Chi ha proposto questa “maratona a tappe” e come è stata accolta l’idea dal gruppo?
«Come ti dicevo un componente del nostro gruppo, Paolo Batoni, è un grande appassionato delle nostre montagne e quindi ha proposto di fare queste tappe nelle quali andiamo a visitare tutti i paesini della nostra zona. Per questo ha preso il nome della corsa delle “Dieci Castella”. Ci troviamo ogni mercoledì alle 19:30 in piazza della Libertà a Chiesina Uzzanese. Il gruppo ha accolto subito con favore questa proposta e così abbiamo iniziato a girare per questi piccoli paesi attirando anche la curiosità degli abitanti. Chi ci conosceva e sapeva quello che facevamo ci aspettava all’arrivo addirittura»

Durante il periodo di quarantena come siete rimasti in contatto? E per l’allenamento?
«Rimanere in contatto fortunatamente è stato facile dato che abbiamo un gruppo nostro su whatsapp dove ci sentivamo spesso.

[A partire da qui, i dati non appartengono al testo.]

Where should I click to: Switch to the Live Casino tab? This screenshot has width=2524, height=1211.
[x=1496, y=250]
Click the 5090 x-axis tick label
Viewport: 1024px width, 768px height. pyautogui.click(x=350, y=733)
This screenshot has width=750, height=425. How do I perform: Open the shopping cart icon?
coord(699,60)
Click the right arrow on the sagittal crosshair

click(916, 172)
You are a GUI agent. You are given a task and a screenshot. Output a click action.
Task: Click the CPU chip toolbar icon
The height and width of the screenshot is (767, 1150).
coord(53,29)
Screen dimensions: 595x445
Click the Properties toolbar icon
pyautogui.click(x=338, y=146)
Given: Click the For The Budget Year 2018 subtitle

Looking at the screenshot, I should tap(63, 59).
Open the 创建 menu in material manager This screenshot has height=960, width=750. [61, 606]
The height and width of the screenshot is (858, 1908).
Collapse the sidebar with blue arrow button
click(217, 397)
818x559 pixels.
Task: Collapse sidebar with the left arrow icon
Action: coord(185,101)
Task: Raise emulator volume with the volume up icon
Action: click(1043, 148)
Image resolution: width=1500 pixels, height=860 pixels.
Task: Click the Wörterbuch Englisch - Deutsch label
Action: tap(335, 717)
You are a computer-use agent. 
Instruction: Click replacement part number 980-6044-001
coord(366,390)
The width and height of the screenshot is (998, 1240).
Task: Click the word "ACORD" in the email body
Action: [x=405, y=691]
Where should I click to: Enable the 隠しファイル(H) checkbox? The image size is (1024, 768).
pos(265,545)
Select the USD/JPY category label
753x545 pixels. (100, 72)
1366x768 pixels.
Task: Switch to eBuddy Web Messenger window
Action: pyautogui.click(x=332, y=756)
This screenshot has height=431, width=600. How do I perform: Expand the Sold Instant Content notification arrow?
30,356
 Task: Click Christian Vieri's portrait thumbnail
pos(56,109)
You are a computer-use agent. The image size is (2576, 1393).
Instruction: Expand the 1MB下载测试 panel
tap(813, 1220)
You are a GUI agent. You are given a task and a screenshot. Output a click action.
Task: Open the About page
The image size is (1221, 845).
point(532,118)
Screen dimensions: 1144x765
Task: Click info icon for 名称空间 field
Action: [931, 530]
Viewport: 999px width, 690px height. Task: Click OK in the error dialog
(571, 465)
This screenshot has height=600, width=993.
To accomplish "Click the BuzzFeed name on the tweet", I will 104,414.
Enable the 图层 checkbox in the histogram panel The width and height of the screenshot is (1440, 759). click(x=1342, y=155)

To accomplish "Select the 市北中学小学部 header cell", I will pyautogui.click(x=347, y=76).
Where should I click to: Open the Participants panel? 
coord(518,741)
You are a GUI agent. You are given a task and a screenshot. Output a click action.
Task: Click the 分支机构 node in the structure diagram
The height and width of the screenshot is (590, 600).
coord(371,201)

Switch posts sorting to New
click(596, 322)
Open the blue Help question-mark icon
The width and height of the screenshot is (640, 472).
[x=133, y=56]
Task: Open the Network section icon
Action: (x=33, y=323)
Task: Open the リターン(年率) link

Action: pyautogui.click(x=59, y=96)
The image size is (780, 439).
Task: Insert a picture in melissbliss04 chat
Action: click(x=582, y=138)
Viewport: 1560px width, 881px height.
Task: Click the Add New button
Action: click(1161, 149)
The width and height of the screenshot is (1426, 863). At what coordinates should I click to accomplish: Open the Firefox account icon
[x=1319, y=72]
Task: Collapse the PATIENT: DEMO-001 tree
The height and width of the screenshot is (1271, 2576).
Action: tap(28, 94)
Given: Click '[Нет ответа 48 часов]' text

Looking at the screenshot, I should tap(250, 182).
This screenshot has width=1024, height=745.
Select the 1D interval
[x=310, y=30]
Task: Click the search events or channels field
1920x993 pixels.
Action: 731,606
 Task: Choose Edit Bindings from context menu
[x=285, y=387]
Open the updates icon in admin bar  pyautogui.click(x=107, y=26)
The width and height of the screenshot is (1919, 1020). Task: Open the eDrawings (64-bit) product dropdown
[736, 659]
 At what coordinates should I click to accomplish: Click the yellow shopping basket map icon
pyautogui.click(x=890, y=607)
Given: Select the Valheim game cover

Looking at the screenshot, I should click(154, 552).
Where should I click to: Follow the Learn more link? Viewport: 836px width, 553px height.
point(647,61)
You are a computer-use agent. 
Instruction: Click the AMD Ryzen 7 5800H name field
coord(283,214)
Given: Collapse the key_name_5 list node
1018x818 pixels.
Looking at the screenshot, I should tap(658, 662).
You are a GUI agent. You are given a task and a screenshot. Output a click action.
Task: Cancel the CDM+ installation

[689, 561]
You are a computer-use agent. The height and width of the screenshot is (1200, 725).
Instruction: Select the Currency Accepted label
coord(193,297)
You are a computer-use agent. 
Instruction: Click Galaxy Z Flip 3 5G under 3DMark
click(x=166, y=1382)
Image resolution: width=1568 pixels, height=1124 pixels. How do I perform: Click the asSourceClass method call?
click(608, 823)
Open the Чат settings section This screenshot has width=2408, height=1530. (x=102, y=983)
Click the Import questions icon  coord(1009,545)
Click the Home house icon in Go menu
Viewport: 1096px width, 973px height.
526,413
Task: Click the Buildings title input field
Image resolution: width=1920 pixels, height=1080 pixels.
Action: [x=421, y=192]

Per gli allenamenti invece è stato difficile, ognuno ha fatto qualcosa per conto suo durante il lockdown ma è comunque diverso rispetto ai nostri allenamenti. Una volta avuto il via libera abbiamo fatto qualche corsa a Montecarlo di Lucca per riprendere il via e dopo siamo partiti con questa iniziativa. La nostra abitudine è quella di trovarsi il mercoledì, perciò abbiamo fatto le 5 tappe divise tra mercoledì e domenica. Mercoledì 15 è stata la nostra ultima».
Finito il giro della “Dieci Castella” avete altri piani per la testa?
«Idee ne abbiamo diverse al momento: vorremo andare nei paesi sopra Borgo a Buggiano, visitare l’undicesima Castella ovvero quella di Lignana anche se è un paese piccolo e disabitato, e tante altre. Inizialmente non si era considerata l’opzione di aggiungere altro però vedo che l’idea è piaciuta qua in zona e che il gruppo si sta pian piano ampliando quindi la vogliamo sviluppare. Un’altra cosa che ci ha dato l’input è che nel 2020 non ci saranno gare molto probabilmente quindi cercheremo di organizzare qualcosa anche al di là del comune di Pescia».